Many machine learning algorithms work only on either continuous numeric data (such as heights in inches — 67.5 inches, 70.2 inches, etc.) or work only on categorical data (such as car color — red, white, etc.) For example, k-means data clustering works only with continuous/numeric data but CU (category utility) clustering works only with categorical data. And logistic regression classification and prediction works only with continuous data but naive Bayes classification and prediction works only with categorical data. There are many other examples.
A fundamental technique in machine learning is to convert numeric data into categorical data so that an algorithm that works only with categorical data can be applied to the data under investigation. For example, consider clustering mixed numeric and categorical data. If the numeric data columns can be converted into categorical data, then the powerful CU clustering algorithm can then be applied to the entire data set. By the way, it is possible to convert categorical data into numeric data using 1-of-n or 1-of-(n-1) encoding but that’s another story.
Perhaps because discretization of continuous data isn’t a very flashy topic, even though there is a fairly good amount of research on the topic, there hasn’t been nearly as much research as I’d guessed there’d be given the topic’s fundamental importance.
There are three basic approaches to unsupervised (meaning no so-called training data is used) discretizing numeric data. Suppose we have heights of 16 people: 64, 66, 66, 68, 68, 68, 70, 70, 70, 70, 72, 72, 72, 74, 74, 76.
The first approach is to sort the data, and assign equal numbers of data points to each category label. For example, if we have n=4 bins, then the first four heights get category label “0″, the second four heights get category “1″, the third four heights are “2″, and the last four heights are “3″. So heights 64, 66, 66, 68 map to label “0″, and 68, 68, 70, 70 map to label “1″ and . . . oops you can see that we have a problem because some heights are mapping to different category labels. Even if we fix this minor but annoying technical problem, the equal-frequency approach doesn’t take into account natural breaks in the data.

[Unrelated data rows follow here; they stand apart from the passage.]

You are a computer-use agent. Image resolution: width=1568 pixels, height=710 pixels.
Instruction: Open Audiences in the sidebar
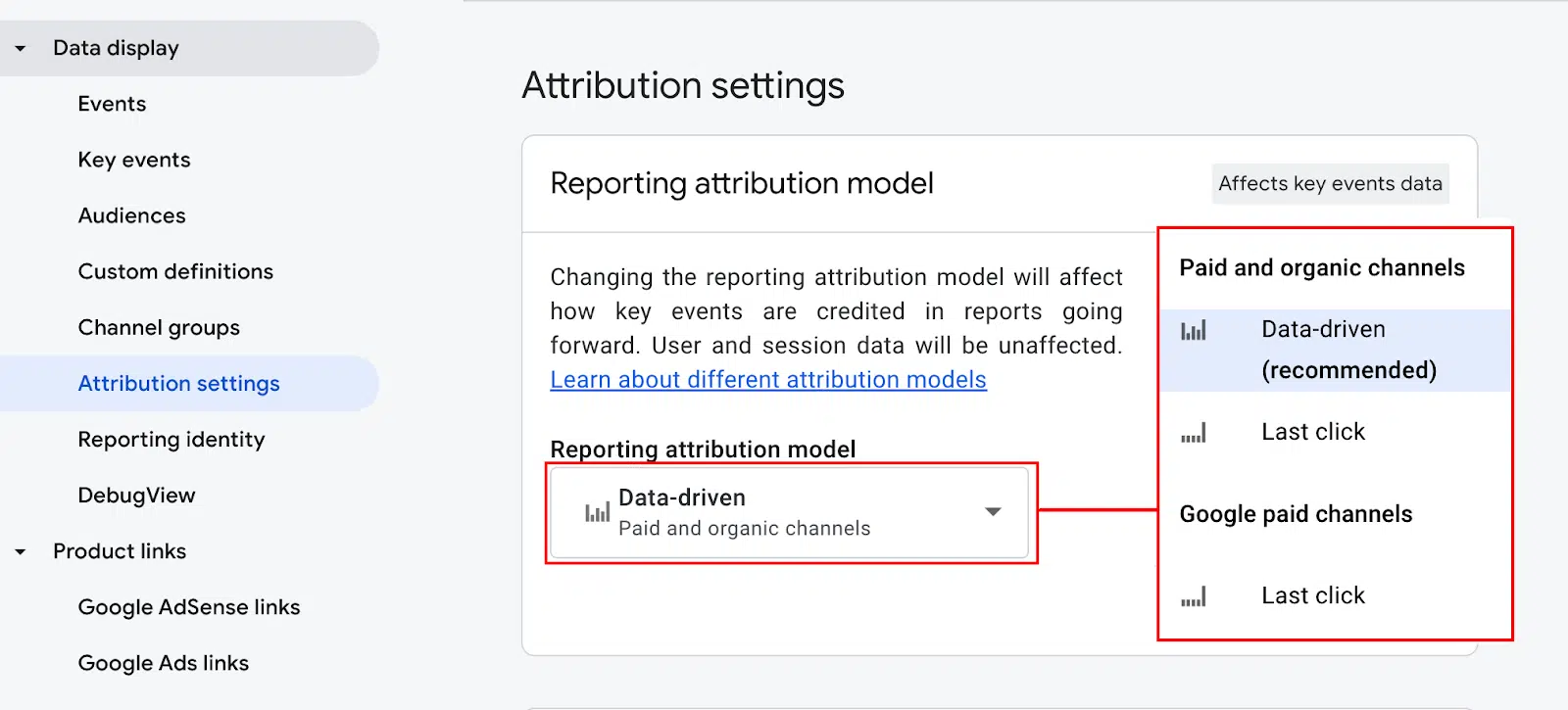pyautogui.click(x=131, y=215)
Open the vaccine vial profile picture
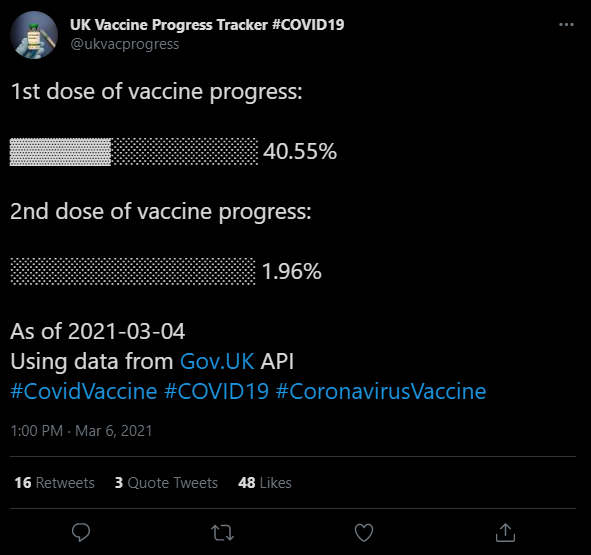The image size is (591, 555). pyautogui.click(x=34, y=35)
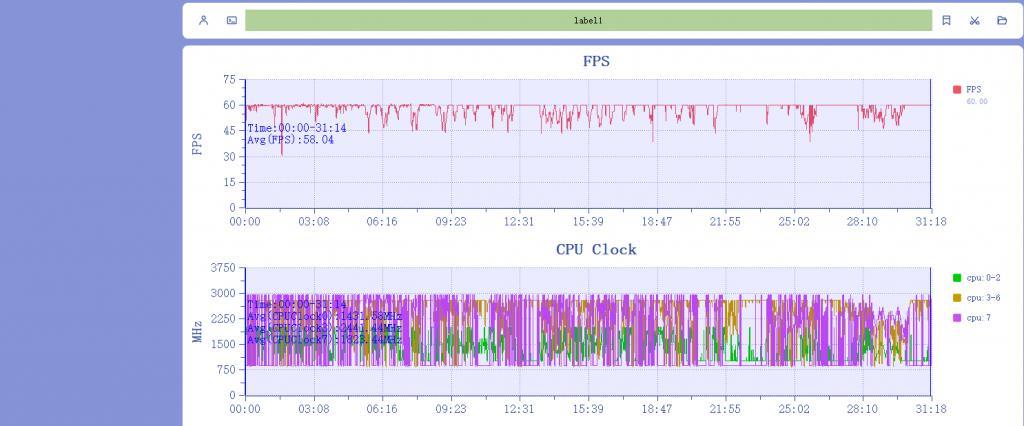Click 15:39 tick on FPS time axis
Viewport: 1024px width, 426px height.
pyautogui.click(x=588, y=221)
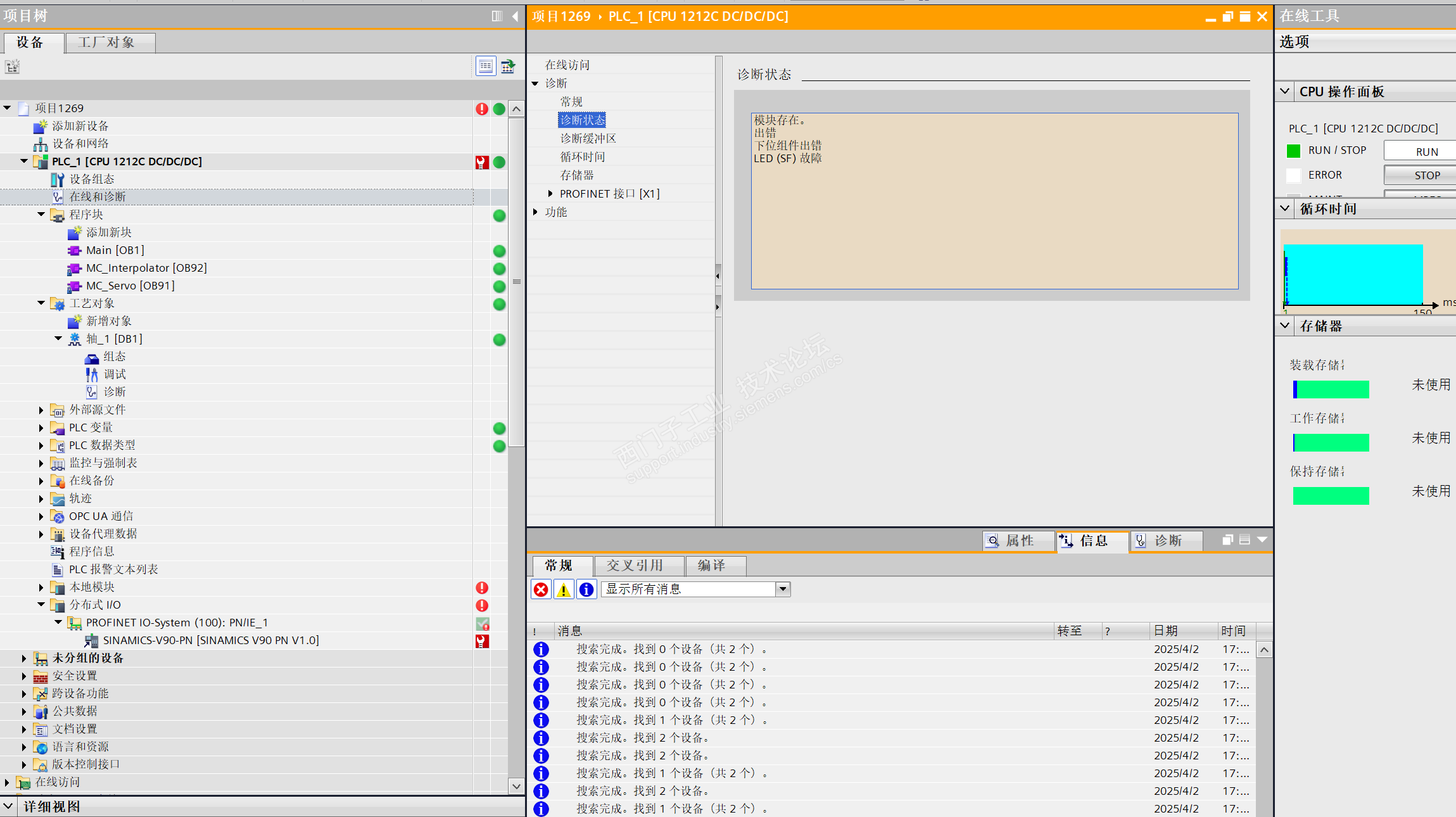The height and width of the screenshot is (817, 1456).
Task: Collapse the CPU 操作面板 section
Action: tap(1285, 91)
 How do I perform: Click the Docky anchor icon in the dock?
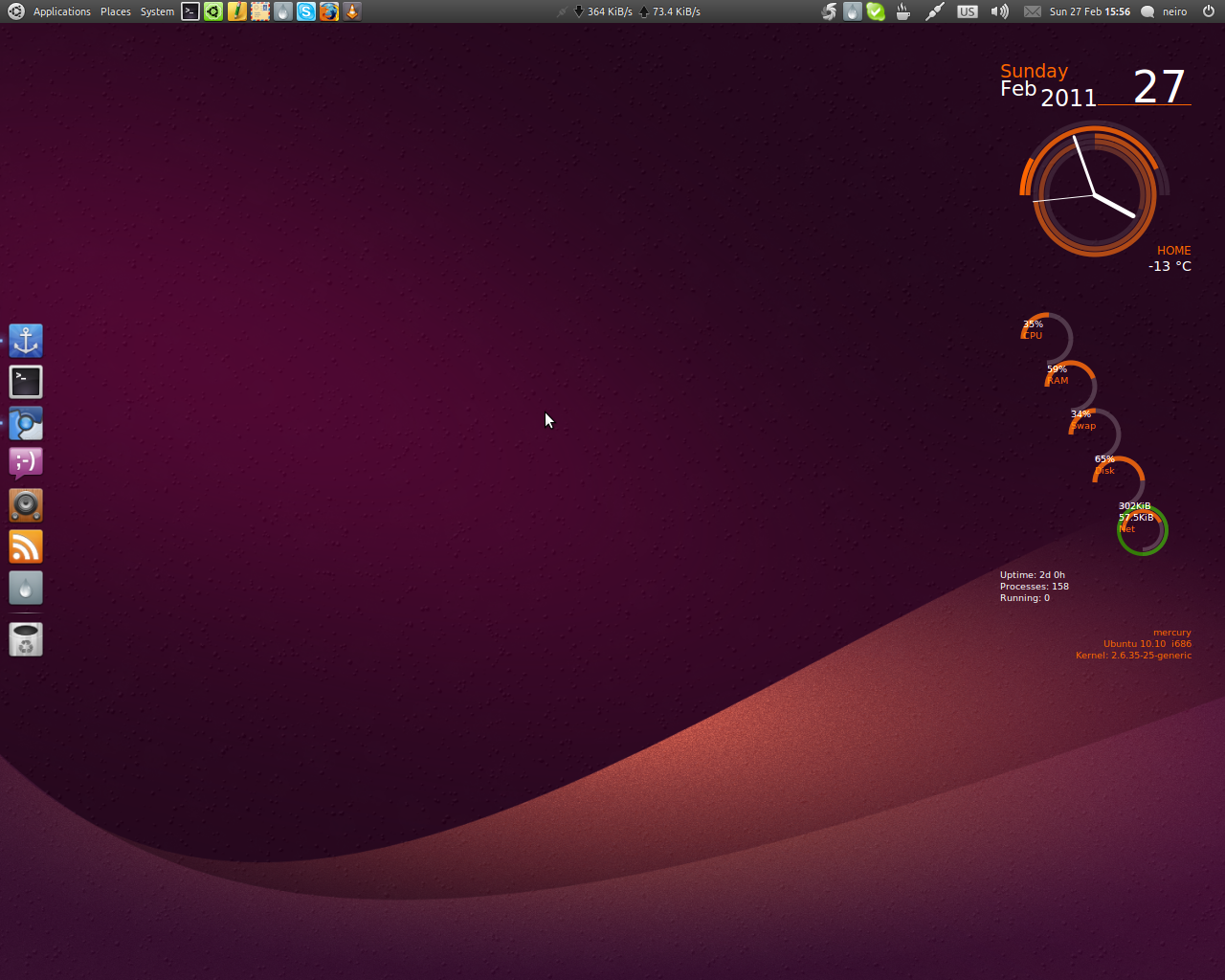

A second approach to unsupervised discretization of numeric data is to create equal intervals. For example, the range of the example data is 76 – 64 = 12 inches. If there are n=4 bins then the intervals are [64-67), [67-70), [70-73), [73-76] where I’ve used square brackets for inclusive and parentheses for exclusive. This approach also ignores natural breaks in the data. A variation on the equal-interval approach is to bin data according to the data’s standard deviation.
The third approach to unsupervised discretization of continuous data is to use clustering. The idea is to cluster the numeric data using Euclidean distance. The result will generally take into account natural breaks in the data. Then the category label for each numeric data point is its assigned zero-based cluster number.
So, this is almost a bit recursive: if the primary problem is to cluster mixed categorical and numeric data, we’d like to use CU clustering which works only on categorical data. We can turn the numeric data into categorical data using clustering which works only on numeric data.
I’ve experimented with the third approach with pretty good results. An unanswered question is how to determine the optimal number of clusters — both for the preliminary clustering of each numeric data column, and the primary CU clustering of the entire data set. I have written up a detailed explanation of this topic, with source code. It is scheduled to appear in Microsoft’s MSDN Magazine in the July 2013 issue.